Fünfter Artikel. Die Klugheit ist eine eigene besondere Tugend.

a) Dies wird bestritten. Denn: I. Keine besondere Tugend steht in der Begriffsbestimmung der Tugend im allgemeinen. Aristoteles (2. ethic. 6.) definiert aber die Tugend als „einen auf die Auswahl gerichteten Zustand, der die richtige Mitte bestimmt gemäß der Richtschnur der Vernunft, soweit es unser Handeln betrifft, wie solche Regel und Richtschnur in der Vernunft der Weise bestimmen wird.“ Die rechte Regel und Richtschnur der Vernunft aber bestimmt sich gemäß der Klugheit, nach 6 Ethic. 5. Also ist die Klugheit keine besondere Tugend. II. 6 Ethic. 12. heißt es: „Die moralische Tugend bewirkt, daß man sein Thun und Lassen auf den gehörigen Zweck richtet, die Klugheit beschäftigt aber sich mit dem Zweckdienlichen.“ In jeder Tugend nun findet sich etwas Zweckdienliches; also in jeder Tugend findet sich Klugheit. III. Die Klugheit hat keinen besonderen Gegenstand; denn „sie ist die rechte Richtschnur der Vernunft im Wirken.“ Das Wirken aber geht auf alle Tugenden. Auf der anderen Seite wird die Klugheit Sap. 8. neben der Mäßigkeit, der Gerechtigkeit und der Stärke genannt. Also ist sie gleich diesen eine besondere Tugend.

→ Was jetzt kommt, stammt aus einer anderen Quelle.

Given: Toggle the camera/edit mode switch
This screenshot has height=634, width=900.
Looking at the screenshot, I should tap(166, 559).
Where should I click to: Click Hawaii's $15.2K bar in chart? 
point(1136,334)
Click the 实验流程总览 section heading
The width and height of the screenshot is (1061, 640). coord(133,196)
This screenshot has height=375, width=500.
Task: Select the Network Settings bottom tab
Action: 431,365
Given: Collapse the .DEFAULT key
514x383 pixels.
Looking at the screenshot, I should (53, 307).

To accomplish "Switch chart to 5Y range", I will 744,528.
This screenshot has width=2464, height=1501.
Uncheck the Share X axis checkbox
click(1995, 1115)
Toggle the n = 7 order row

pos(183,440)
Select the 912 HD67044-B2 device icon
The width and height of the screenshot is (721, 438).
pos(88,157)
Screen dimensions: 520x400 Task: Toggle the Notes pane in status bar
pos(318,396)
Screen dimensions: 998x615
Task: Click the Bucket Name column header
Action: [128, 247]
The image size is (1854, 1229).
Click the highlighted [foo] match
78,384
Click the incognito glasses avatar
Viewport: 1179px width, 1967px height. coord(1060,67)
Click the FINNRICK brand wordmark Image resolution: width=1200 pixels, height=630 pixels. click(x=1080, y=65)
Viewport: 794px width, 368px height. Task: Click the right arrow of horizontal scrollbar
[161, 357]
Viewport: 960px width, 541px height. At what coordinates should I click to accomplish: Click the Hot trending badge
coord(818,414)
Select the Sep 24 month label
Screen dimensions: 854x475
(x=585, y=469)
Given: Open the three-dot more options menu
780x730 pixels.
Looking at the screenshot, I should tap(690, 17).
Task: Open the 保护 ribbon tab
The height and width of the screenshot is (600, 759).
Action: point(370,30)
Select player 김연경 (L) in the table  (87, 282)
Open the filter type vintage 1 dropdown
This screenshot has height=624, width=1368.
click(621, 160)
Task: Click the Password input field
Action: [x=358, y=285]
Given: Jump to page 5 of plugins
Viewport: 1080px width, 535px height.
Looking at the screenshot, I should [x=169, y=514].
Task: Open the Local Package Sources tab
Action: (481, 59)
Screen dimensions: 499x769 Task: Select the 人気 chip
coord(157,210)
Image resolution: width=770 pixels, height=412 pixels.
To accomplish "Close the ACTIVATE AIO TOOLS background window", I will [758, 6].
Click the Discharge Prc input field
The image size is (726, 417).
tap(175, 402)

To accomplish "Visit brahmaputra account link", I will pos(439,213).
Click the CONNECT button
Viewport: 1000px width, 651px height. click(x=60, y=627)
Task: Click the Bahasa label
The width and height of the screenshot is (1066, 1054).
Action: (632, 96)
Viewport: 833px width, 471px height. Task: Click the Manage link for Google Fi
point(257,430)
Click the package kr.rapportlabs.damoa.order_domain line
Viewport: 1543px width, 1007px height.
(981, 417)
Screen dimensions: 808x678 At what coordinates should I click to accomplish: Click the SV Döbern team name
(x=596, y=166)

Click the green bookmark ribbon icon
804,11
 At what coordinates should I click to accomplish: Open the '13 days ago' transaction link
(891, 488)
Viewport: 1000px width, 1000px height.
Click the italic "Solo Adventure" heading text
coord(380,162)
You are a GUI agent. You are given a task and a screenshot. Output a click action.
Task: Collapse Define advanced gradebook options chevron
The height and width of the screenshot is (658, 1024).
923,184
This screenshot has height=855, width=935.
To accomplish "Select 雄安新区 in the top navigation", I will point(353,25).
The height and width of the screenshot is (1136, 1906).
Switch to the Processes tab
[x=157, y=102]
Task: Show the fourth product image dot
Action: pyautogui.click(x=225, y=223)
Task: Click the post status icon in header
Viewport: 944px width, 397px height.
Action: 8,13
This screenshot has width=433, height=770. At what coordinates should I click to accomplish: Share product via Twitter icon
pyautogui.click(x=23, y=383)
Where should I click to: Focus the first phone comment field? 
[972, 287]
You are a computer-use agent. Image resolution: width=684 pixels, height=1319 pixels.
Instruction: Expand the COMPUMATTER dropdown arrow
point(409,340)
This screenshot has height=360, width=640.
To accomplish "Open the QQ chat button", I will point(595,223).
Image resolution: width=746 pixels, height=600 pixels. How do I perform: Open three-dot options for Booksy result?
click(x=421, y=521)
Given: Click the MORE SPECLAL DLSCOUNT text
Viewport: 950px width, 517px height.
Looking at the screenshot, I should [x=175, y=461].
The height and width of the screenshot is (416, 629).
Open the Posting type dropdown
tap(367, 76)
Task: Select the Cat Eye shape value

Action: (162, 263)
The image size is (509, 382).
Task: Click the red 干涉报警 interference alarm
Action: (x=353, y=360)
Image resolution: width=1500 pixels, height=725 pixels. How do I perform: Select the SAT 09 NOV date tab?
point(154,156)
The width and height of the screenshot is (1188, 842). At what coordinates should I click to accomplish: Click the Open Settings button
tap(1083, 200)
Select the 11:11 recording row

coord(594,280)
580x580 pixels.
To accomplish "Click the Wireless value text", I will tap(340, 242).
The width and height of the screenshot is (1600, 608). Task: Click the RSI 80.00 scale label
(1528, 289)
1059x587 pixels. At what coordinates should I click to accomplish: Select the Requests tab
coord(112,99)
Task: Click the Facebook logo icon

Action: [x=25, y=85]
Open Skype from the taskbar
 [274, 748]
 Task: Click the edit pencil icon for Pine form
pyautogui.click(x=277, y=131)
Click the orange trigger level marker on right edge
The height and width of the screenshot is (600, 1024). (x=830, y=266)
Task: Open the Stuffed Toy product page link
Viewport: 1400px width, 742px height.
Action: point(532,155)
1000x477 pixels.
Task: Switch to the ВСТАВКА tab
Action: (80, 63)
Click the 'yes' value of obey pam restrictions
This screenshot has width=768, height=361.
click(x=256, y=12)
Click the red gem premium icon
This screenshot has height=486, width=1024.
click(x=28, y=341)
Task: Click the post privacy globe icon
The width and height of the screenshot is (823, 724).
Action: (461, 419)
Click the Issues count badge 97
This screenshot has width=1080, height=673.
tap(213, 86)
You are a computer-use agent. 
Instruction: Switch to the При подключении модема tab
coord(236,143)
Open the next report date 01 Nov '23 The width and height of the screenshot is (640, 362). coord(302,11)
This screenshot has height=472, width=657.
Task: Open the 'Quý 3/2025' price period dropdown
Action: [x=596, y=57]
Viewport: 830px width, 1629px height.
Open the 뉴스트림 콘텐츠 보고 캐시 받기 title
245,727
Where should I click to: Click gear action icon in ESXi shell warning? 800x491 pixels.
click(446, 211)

b) Ich antworte, ein Zustand, dessen Thätigkeit einen besonderen Gegenstand hat, müsse ein von anderen Zuständen unterschiedener; und ist er gut, so müsse er eine besondere Tugend sein. Man nennt aber etwas einen besonderen Gegenstand, wenn er unter einem eigenen besonderen Gesichtspunkte erwogen werden kann. Da nun mehrere Zustände in einem einzigen Vermögen sich finden, so ist eine größere Verschiedenheit im Gegenstande erforderlich, um Zustände voneinander zu scheiden wie um das eine Vermögen vom anderen zu trennen. Wenn also der formale Gesichtspunkt, unter dem ein Gegenstand erwogen wird, eine Verschiedenheit in den entsprechenden Vermögen erfordert, so erfordert er um so mehr eine Verschiedenheit in den betreffenden Zuständen. Da nun die Klugheit in der Vernunft ihren Sitz hat, ist sie von den anderen Tugenden in der Vernunft unterschieden, bereits nach dem materialen Bestände der verschiedenen Gegenstände. Denn die Weisheit, die Wissenschaft, das Verständnis haben zum Gegenstande das Notwendige; die Kunst ist aber wohl auf Zufälliges gerichtet ebenso wie die Klugheit, aber der Gegenstand der Kunst wird nach außen hin gemacht oder hergestellt, wie ein Haus, ein Messer etc., während die Klugheit sich mit dem Wirken beschäftigt, soweit es im wirkenden bleibt. Von den anderen moralischen Tugenden ist die Klugheit geschieden, weil sie in der Vernunft ihren Sitz hat und diese (die moralischen Tugenden) in dem begehrenden Teile; also die betreffenden Vermögen selber verschieden sind.

c) I. Jene Definition geht nur die moralischen Tugenden an. Und deshalb wird darin jene Tugend in der Vernunft gesetzt, welche mit den moralischen die Materie gemein hat; nämlich die Klugheit. Denn wie der Sitz der moralischen Tugenden etwas ist, was an der Vernunft als der leitenden Richtschnur teilnimmt; — so hat die moralische Tugend den Charakter der Tugend, insoweit sie teilhat an einer Tugend in der Vernunft. II. Die Klugheit steht allen Tugenden bei und wirkt in allen; daraus folgt aber nicht, daß sie keine eigene besondere Tugend sei. So wirkt die Sonne in irgend einer Weise in alle Körper ein und ist doch ein eigener Körper. III. Das zu Wirkende ist Gegenstand der Klugheit unter dem Gesichtspunkte des Wahren; es ist Gegenstand der moralischen Tugenden unter dem Gesichtspunkte des Guten.